> Document text
════════════════════

The Vikings didn’t announce a cause of death, but ESPN NFL reporter Adam Schefter Tweeted Sunday afternoon that Sparano had chest pains Thursday but doctors released him from the hospital Friday after running some tests. Sparano and wife Jeannette Sparano were leaving for church, Schefter reports, when she found him unconscious.

He’s survived by Jeannette Sparano and adult children Anthony Sparano, Andrew Sparano and Ryan Leigh Sparano.

Sparano bookended offensive tackle Jake Long’s NFL career. He was Long’s first NFL head coach after the Dolphins made Long the No. 1 overall pick in the 2008 NFL Draft and was Minnesota’s offensive line coach when Long’s career ended with four Vikings games in 2016.

“I am at such a loss for words and beyond saddened to hear about the passing of Coach Sparano,” Long Tweeted. “He meant so much to me. I respected the way he coached, the way he loved football and how he approached the game. Most of all, I respected the way he loved his family so much and how good of a father he was.

════════════════════

> Data

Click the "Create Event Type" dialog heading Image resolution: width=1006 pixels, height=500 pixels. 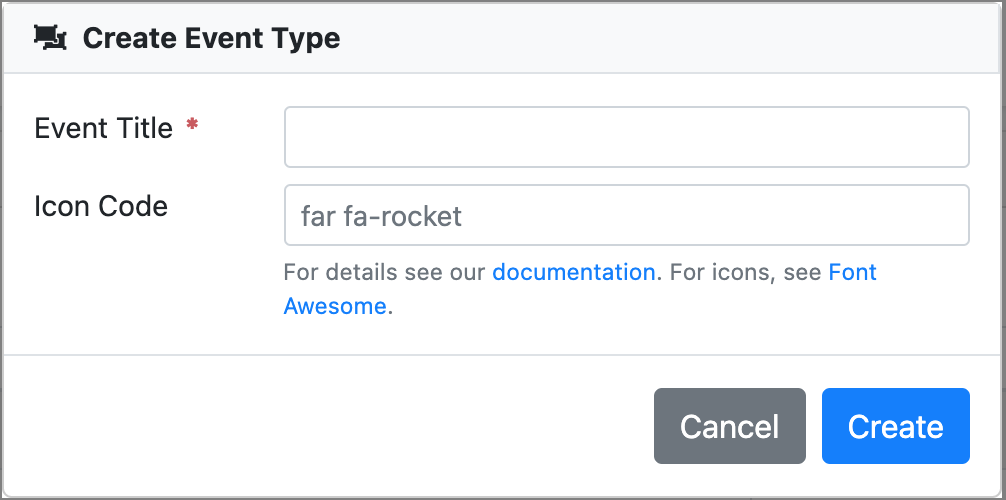(211, 38)

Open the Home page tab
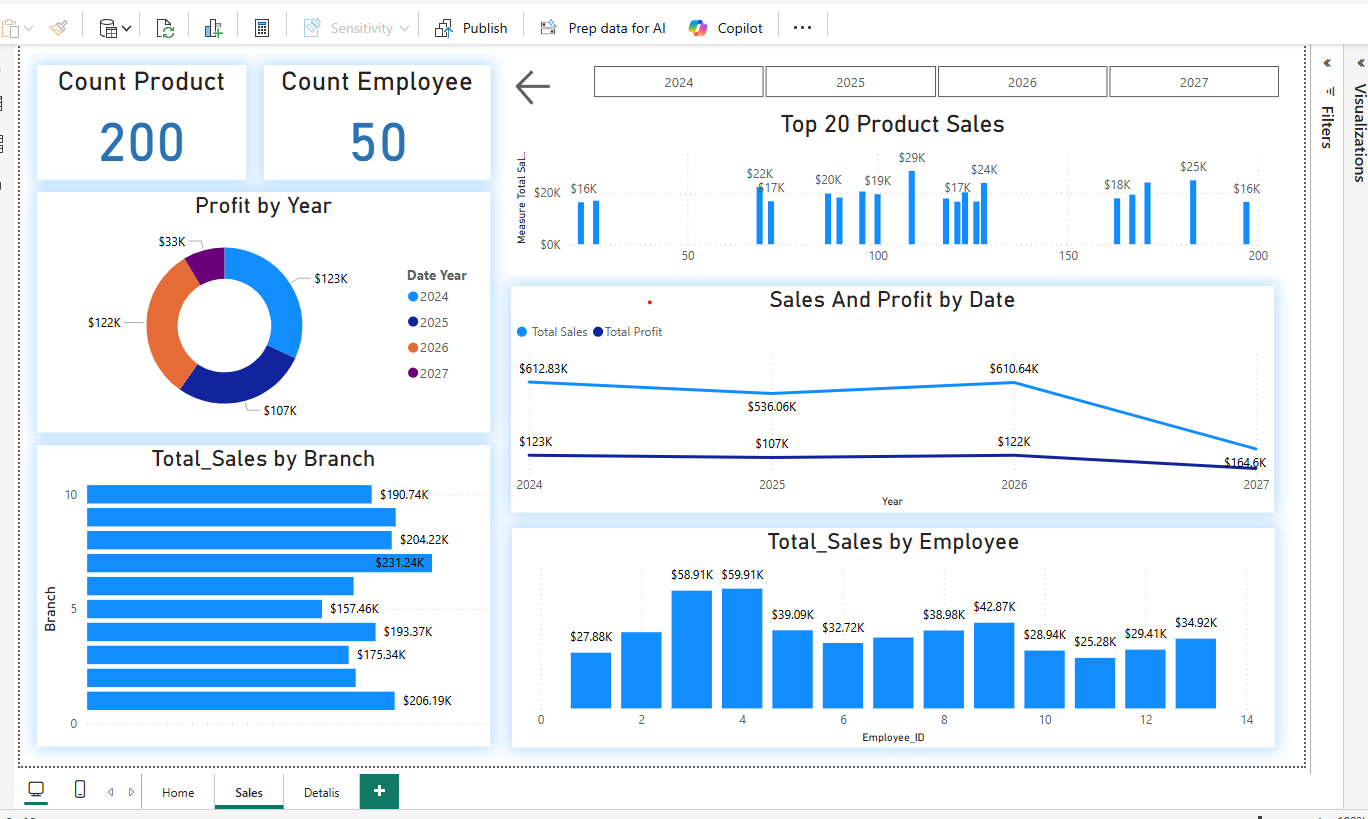(178, 792)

════════════════════

> Work instructions
1. From the passage about Sparano, write out the stretch from "The Vikings didn’t" through "Ryan Leigh Sparano." word for word.
2. Extend the passage about Sparano, picking up right after its final sentence.

> Per-task outputs
1.
The Vikings didn’t announce a cause of death, but ESPN NFL reporter Adam Schefter Tweeted Sunday afternoon that Sparano had chest pains Thursday but doctors released him from the hospital Friday after running some tests. Sparano and wife Jeannette Sparano were leaving for church, Schefter reports, when she found him unconscious.

He’s survived by Jeannette Sparano and adult children Anthony Sparano, Andrew Sparano and Ryan Leigh Sparano.

2.
“He was the first to believe in me in the NFL, the first to give me my shot, the only one who always stood by me through thick and thin throughout my career and the last one to believe in me my last year in the league. He taught me so much and I am so grateful for him. I’m humbled and honored to have known him and played for him. I love you coach. RIP.”

Sparano coached the Dallas Cowboys offensive line before Bill Parcells brought him to the Dolphins in January 2008 after Parcells’ hiring as vice president in charge of football operations. In Sparano’s only previous head coaching job, he’d gone 41-14-4 in five seasons at his alma mater, NCAA Division II New Haven.

Never would Sparano’s NFL coaching life be more gilded than that first season with the Dolphins. The AFC East’s quarterback situation worked out perfectly for the Dolphins -- the Jets signed Brett Favre and cut veteran quarterback Chad Pennington, who the Dolphins scooped up like a game-saving fumble. New England lost Tom Brady for the season in the first game.

Pennington led an offense historically light on turnovers that got spiced up when Sparano OK’d usage of the “Wildcat” formation, with running back Ronnie Brown taking the snap. A Wildcat-based 38-13 upset blowout of New England (after which Patriots coach Bill Belichick declared he got “outcoached,”) started a stunning reversal after an 0-2 start. The Dolphins beat the Jets on the season’s final Sunday to win the AFC East with an 11-5 record just one season after going 1-15. It’s still the only season, 2003 to present, that New England didn’t win the division.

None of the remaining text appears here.